Labour has to reassess what it is for, and that is no bad thing | Letters

2 hours ago 6

Polly Toynbee is right to argue that Labour, and the centre-left more broadly, need the genuine debate about ideas they unwisely avoided before the last general election (British politics is fractured and chaotic – but at last it’s brimming with ideas for the future, 2 June). They must have the courage to think anew. The issue is not merely how to face up to the immensely difficult challenges Toynbee cites, of soaring wealth inequality and an inadequate tax base coupled with rising pressures on public services, but how Labour understands its core purpose and ideological mission.

In the 1950s and the 1980s, successive defeats compelled the Labour party to reappraise its core principles in the light of the changing nature of capitalism and the role of government and markets. It should be just as thoroughgoing today.

New Labour under Tony Blair and Gordon Brown embraced the market economy, completing the policy reforms begun under Neil Kinnock. Social democracy in the 2020s needs to be more discerning in its approach to markets in the light of the failed privatisation experiments of the Thatcher era, coupled with the avaricious nature of global capitalism, driven by the rise of technology companies alongside the sharp increase in regional inequalities, which have left too many places exposed to deindustrialisation bereft of economic purpose.
Patrick Diamond
Professor of public policy, Queen Mary University of London, and former Labour special adviser

Polly Toynbee is right to celebrate the end of the “no discussions here” era in British politics. No policy means no government, just drift. But ideas are not enough on their own. They need to be translated into reality, and that means bridging the gap between where you want to get to and where you are now.

Doing that requires not just a deeper understanding of individual issues, but also how they fit into the big picture – and what trade-offs are necessary to avoid one undermining the other. That is why we need not just a greater openness in discussing ideas, but also a greater willingness to set out, explain and evolve our understanding of the price, literal and figurative, in delivering those ideas individually and collectively.

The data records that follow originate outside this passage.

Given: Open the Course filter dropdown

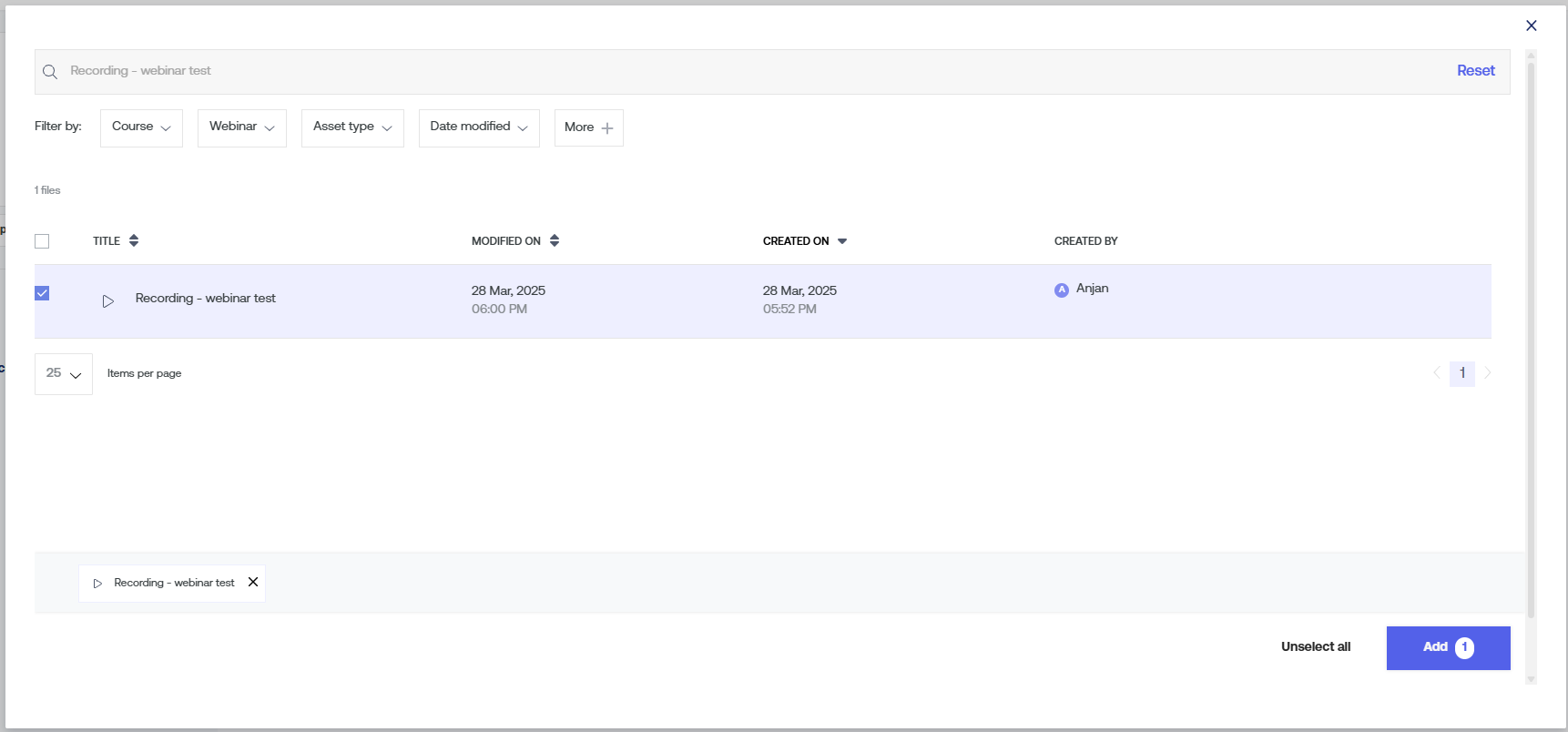Looking at the screenshot, I should coord(141,127).
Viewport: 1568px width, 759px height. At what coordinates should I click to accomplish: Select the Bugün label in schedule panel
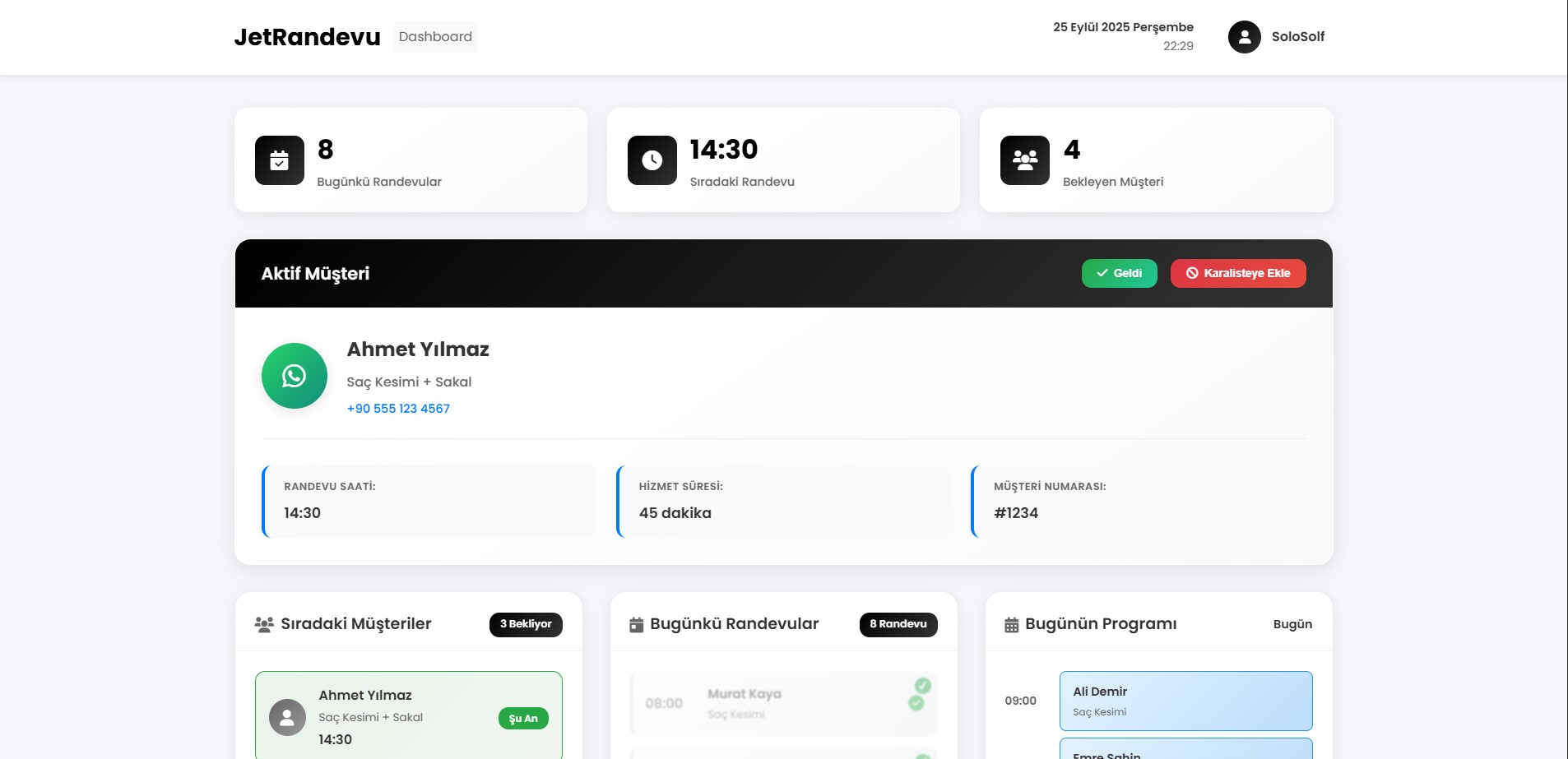[x=1292, y=624]
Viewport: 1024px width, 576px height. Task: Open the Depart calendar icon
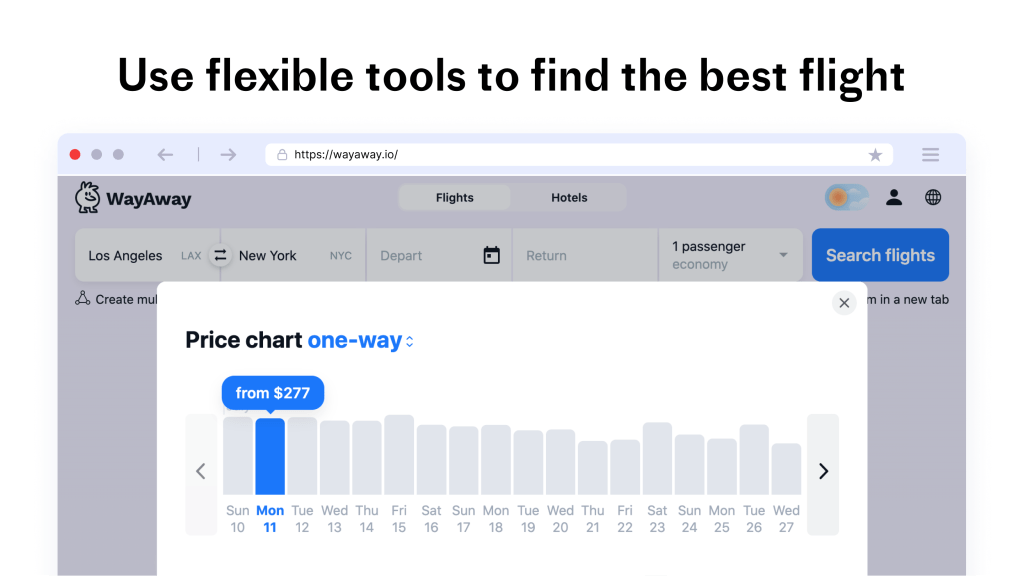(x=491, y=255)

Against that perspective, Alan Milburn’s first report on young people not in education, employment or training shows the real value of spending time to understand a subject. The real test, however, will be whether his second report is upfront about the investment needed to transition from a benefits culture to one focused on equipping people for work – and whether he can get the Treasury, and the country, to pay that price for as long as is necessary.

Investing to save makes sense, but it requires patience and a confidence that it will deliver. Those are two virtues Britain has sadly lacked in recent years.
Tom Kelly
Prime minister’s spokesman 2001-07

Polly Toynbee’s claim that there is “no facile Nigel Farage or Zack Polanski solution” to the UK’s ills is extremely glib. Lumping Farage and Polanski together ignores the fact that their political analyses stand in stark contrast. Furthermore, on the day Toynbee’s column ran, you reported that the UK green economy is now worth more than £100bn a year – a total vindication of Green party arguments. Polanski and colleagues have been putting in the hard yards to identify cogent ways forward for the UK. Those efforts should be recognised, not dismissed.